Den Blick in der «Höhle» schärfen
Die «Gepäckausgabe» im Güterschuppen Glarus ist eine Plattform für junge Kunst. Noch bis zum 19. August ist dort die Raum-Klanginstallation mit dem Titel «Sing Tendons Third Body Cave Sound Choir» zu sehen.
Die «Gepäckausgabe» im Güterschuppen Glarus ist eine Plattform für junge Kunst.
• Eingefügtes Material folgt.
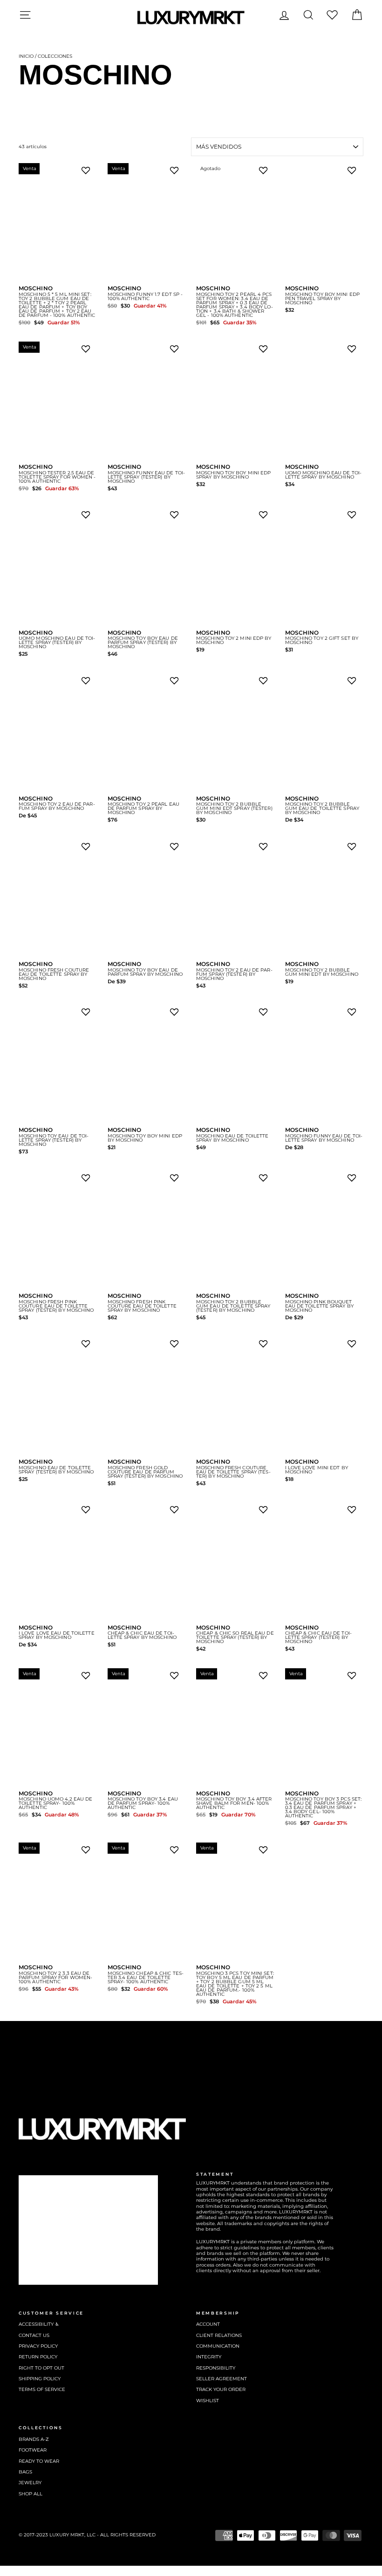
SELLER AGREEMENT (221, 2379)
Noch bis zum 19. August ist dort die Raum-Klanginstallation mit dem Titel «Sing Tendons Third Body Cave Sound Choir» zu sehen.
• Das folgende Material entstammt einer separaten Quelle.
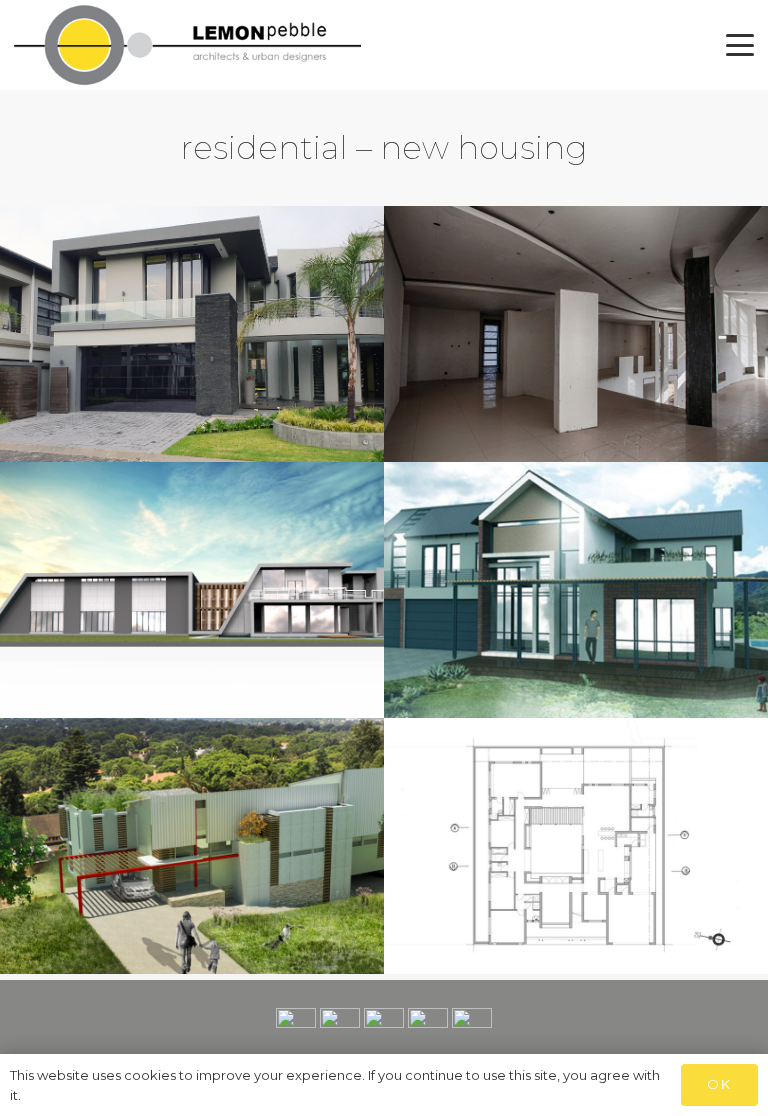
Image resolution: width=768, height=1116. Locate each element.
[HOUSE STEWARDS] (576, 846)
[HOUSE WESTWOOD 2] (192, 334)
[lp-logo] (187, 45)
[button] (740, 45)
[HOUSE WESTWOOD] (576, 334)
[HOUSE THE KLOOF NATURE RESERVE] (576, 590)
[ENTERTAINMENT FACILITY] (192, 590)
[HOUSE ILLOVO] (192, 846)
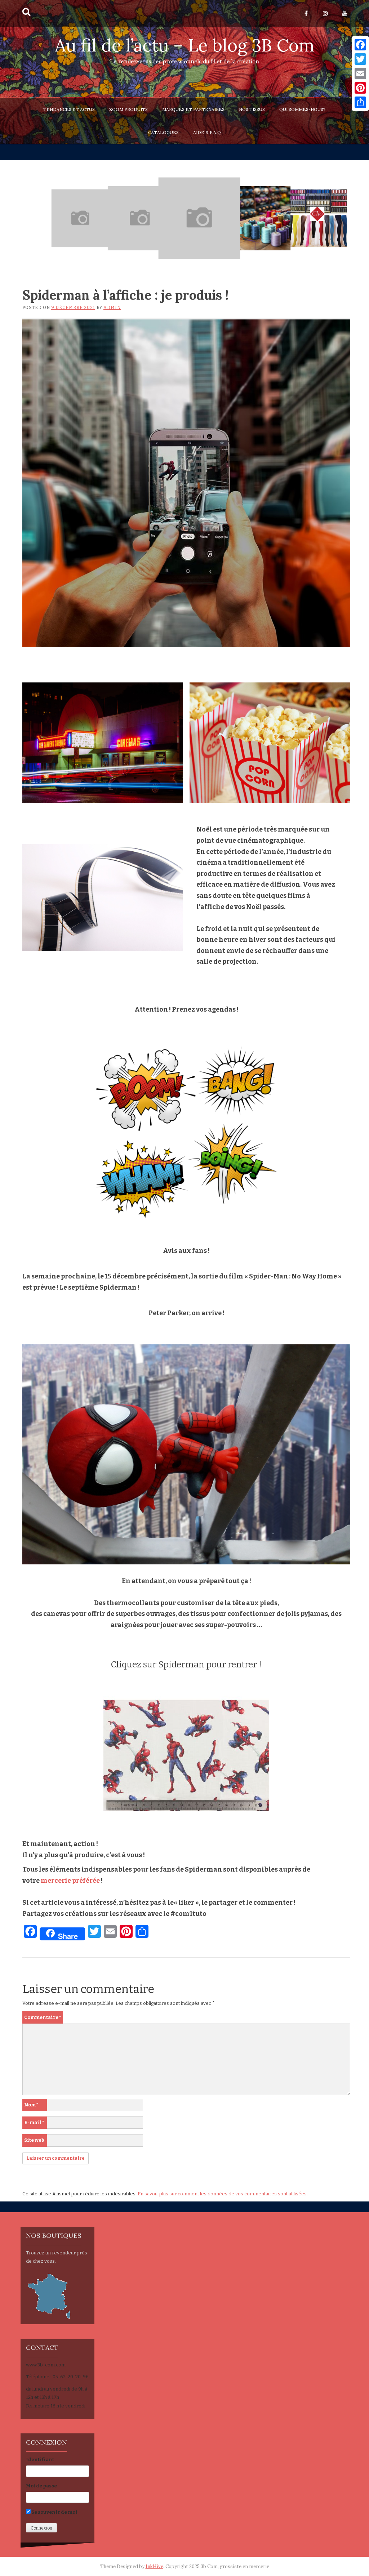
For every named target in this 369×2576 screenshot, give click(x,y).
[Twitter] (360, 59)
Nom (31, 2104)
Die «Gepäckausgabe» zieht vor allem ein junges, aber auch älteres kunstinteressiertes Publikum an. Jeweils zwei Wochen lang hat nach diesjährigem Konzept ein Glarner Künstler Zeit, mit einem Kunstschaffenden seiner Wahl den Raum zu verwandeln.
Zu sehen ist im Güterschuppen zurzeit die Raum-Klanginstallation «Sing Tendons Third Body Cave Sound Choir». Produziert haben sie Thomas Baumgartner aus Engi und Samuel Koch aus Zürich. Die beiden haben Kunst mit Vertiefung Fotografie studiert und gerade mit ihrem Bachelor in Zürich abgeschlossen.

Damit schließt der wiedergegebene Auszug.